Activity
Beginning with the first entry, restate the data word for word and leave out the images.

Records for this exercise
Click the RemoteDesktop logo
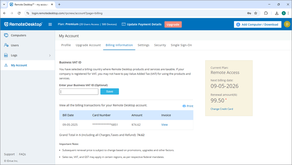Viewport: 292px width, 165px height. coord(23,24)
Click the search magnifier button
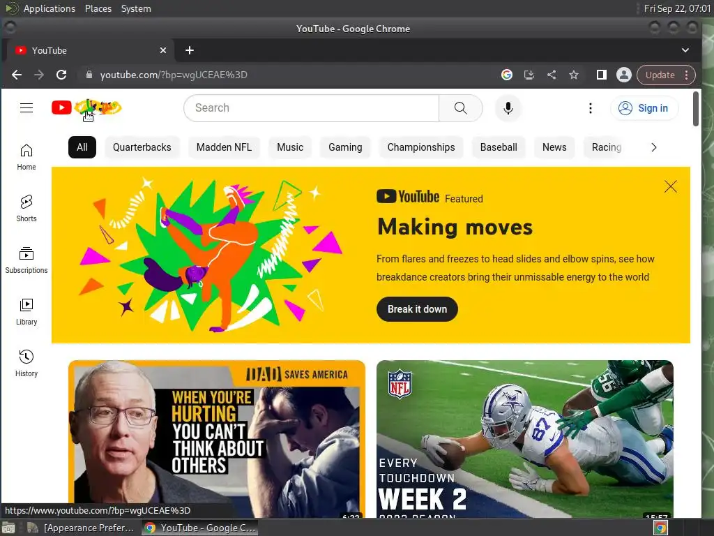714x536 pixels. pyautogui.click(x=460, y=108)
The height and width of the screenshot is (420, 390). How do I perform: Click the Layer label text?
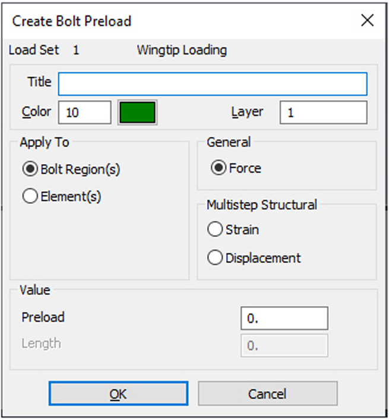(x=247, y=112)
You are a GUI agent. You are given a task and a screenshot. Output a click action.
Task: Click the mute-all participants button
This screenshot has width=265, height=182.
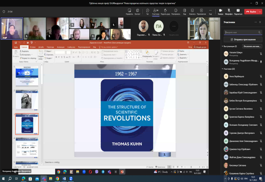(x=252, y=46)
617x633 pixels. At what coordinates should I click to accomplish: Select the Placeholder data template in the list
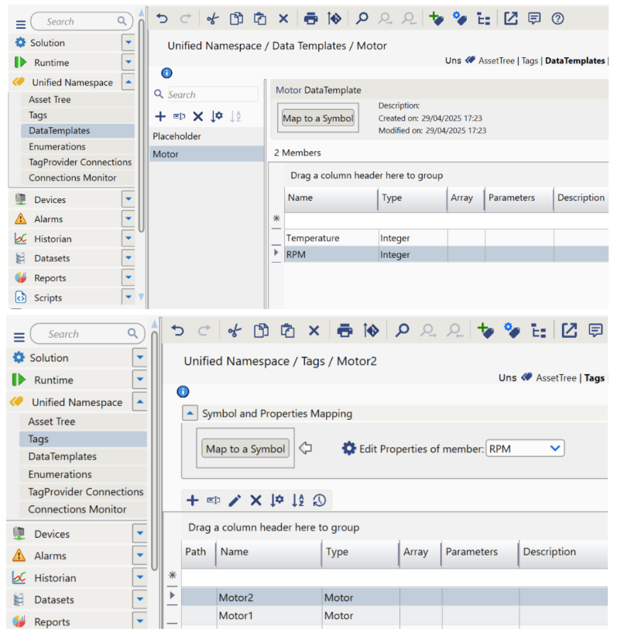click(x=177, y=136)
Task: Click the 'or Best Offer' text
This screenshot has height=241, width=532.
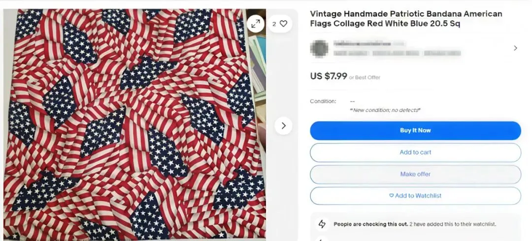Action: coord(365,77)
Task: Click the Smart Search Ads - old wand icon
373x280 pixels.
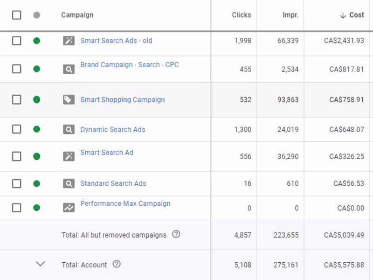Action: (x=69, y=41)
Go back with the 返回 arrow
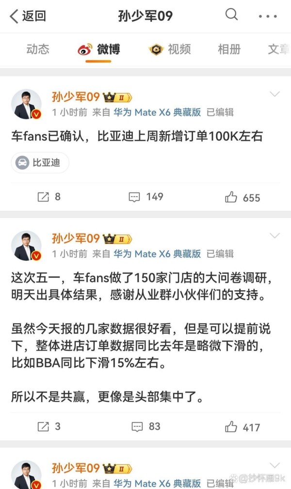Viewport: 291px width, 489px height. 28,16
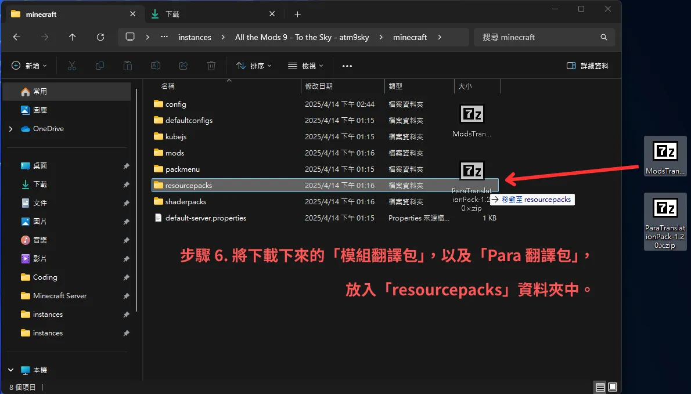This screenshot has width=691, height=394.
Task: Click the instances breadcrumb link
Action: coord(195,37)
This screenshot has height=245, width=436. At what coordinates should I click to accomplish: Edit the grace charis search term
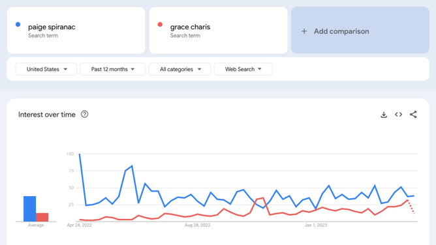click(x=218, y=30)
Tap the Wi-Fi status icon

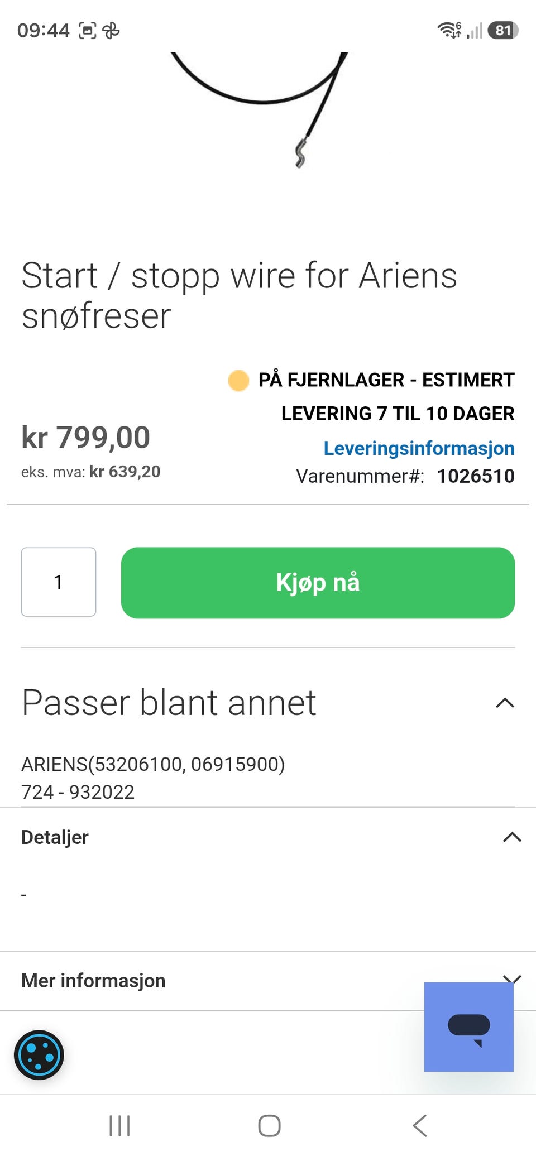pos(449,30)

Problem solution
Click the RemoteDesktop logo
Viewport: 292px width, 165px height. coord(23,24)
Click the search magnifier button
714x536 pixels. pyautogui.click(x=460, y=108)
The height and width of the screenshot is (420, 390). How do I perform: Click the Layer label text?
(x=247, y=112)
You are a GUI agent. You are given a task and a screenshot. Output a click action.
Task: Click the mute-all participants button
This screenshot has width=265, height=182.
(x=252, y=46)
617x633 pixels. At what coordinates should I click to accomplish: Select the Placeholder data template in the list
click(x=177, y=136)
Task: Click the 'or Best Offer' text
This screenshot has height=241, width=532.
Action: coord(365,77)
Task: Click the Smart Search Ads - old wand icon
373x280 pixels.
Action: (x=69, y=41)
Go back with the 返回 arrow
Viewport: 291px width, 489px height. 28,16
This screenshot has width=691, height=394.
Task: Click the instances breadcrumb link
Action: coord(195,37)
This screenshot has height=245, width=436. At what coordinates should I click to accomplish: Edit the grace charis search term
click(x=218, y=30)
Tap the Wi-Fi status icon

pos(449,30)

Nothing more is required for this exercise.